◆ Dataset records ◆
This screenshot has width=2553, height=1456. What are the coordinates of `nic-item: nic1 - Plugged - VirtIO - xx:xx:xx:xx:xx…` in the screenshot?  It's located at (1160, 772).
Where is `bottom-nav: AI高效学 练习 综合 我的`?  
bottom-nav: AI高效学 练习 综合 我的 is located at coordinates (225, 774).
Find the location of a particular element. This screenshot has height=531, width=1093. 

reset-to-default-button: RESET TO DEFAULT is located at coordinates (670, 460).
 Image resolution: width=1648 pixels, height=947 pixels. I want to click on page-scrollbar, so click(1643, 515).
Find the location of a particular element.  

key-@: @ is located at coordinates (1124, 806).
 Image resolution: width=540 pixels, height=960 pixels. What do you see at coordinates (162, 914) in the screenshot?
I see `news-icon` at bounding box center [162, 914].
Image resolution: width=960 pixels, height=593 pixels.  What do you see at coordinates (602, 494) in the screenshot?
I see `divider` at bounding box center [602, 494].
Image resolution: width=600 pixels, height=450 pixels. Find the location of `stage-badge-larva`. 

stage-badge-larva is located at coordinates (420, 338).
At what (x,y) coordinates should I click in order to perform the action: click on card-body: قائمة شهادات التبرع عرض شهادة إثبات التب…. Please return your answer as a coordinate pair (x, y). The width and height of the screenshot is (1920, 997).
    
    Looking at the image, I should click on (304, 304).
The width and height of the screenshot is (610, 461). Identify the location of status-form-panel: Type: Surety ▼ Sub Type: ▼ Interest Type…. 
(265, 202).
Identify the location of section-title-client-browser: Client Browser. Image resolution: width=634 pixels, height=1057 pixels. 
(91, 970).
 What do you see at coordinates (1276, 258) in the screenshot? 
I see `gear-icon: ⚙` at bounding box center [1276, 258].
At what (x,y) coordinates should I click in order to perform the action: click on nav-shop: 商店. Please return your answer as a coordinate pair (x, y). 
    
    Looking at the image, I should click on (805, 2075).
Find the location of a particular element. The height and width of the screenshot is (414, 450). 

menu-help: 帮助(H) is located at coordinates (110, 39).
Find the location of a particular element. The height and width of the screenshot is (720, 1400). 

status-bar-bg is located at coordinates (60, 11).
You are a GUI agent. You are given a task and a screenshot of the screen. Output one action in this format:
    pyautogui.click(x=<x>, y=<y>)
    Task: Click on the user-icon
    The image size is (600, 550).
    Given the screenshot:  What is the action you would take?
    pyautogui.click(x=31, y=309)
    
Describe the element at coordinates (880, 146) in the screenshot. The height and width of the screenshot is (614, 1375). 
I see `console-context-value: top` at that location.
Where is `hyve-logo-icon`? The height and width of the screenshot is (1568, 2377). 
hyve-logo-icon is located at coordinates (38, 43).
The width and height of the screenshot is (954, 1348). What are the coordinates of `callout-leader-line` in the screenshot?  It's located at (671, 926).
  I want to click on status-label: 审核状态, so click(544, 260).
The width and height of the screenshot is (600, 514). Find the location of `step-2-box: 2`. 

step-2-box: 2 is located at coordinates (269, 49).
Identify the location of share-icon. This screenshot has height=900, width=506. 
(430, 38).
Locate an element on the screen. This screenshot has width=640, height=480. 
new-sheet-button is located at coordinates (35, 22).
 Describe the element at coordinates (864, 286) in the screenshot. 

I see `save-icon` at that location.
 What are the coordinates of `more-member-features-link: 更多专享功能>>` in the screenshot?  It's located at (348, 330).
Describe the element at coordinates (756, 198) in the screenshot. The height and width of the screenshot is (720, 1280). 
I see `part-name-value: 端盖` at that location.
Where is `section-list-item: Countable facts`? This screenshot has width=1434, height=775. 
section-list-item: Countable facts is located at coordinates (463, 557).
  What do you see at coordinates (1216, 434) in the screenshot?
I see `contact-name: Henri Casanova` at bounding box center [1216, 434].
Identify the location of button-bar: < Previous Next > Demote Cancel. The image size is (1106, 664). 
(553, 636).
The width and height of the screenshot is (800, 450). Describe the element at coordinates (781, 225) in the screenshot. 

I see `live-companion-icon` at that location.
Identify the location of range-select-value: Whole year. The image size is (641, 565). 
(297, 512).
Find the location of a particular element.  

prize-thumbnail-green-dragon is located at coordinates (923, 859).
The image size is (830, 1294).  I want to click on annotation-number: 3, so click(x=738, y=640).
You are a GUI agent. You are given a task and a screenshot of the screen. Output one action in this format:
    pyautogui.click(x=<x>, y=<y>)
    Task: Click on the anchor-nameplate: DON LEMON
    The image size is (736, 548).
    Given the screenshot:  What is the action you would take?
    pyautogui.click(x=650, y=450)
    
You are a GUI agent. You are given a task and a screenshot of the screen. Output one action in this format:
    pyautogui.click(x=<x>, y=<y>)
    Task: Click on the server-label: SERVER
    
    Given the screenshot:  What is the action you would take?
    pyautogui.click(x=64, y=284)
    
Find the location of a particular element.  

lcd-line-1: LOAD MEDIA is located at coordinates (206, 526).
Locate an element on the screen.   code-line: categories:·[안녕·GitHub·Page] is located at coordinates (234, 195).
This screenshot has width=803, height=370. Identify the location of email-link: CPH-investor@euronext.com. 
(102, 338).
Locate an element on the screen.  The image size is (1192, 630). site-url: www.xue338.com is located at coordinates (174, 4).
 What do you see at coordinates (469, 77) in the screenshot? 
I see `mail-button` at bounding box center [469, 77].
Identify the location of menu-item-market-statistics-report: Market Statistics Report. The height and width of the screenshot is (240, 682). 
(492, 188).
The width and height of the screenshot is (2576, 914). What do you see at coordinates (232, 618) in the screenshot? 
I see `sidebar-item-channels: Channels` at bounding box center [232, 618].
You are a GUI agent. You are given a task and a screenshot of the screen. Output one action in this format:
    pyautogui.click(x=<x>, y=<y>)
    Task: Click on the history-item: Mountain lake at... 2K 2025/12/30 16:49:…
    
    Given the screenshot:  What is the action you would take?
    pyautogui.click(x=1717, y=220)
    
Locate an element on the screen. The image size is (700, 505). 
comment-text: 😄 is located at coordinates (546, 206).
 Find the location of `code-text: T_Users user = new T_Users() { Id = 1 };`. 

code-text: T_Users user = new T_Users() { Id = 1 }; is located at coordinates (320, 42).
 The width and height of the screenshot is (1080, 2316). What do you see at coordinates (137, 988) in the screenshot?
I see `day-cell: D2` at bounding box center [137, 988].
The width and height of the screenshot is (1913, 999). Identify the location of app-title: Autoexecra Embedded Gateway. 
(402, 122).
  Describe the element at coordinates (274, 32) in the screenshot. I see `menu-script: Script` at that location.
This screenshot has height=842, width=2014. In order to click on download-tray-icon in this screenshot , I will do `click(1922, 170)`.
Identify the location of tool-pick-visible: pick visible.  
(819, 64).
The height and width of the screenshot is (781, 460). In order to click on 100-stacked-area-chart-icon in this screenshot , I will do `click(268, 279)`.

◆ Requirement ◆
Please copy out the records from the line with "coordinates (174, 4)." to the line with "comment-text: 😄 is", including both of those lines, with every character unchanged.

◆ Output below ◆
Locate an element on the screen.  The image size is (1192, 630). site-url: www.xue338.com is located at coordinates (174, 4).
 What do you see at coordinates (469, 77) in the screenshot? 
I see `mail-button` at bounding box center [469, 77].
Identify the location of menu-item-market-statistics-report: Market Statistics Report. The height and width of the screenshot is (240, 682). 
(492, 188).
The width and height of the screenshot is (2576, 914). What do you see at coordinates (232, 618) in the screenshot? 
I see `sidebar-item-channels: Channels` at bounding box center [232, 618].
You are a GUI agent. You are given a task and a screenshot of the screen. Output one action in this format:
    pyautogui.click(x=<x>, y=<y>)
    Task: Click on the history-item: Mountain lake at... 2K 2025/12/30 16:49:…
    
    Given the screenshot:  What is the action you would take?
    pyautogui.click(x=1717, y=220)
    
Locate an element on the screen. The image size is (700, 505). 
comment-text: 😄 is located at coordinates (546, 206).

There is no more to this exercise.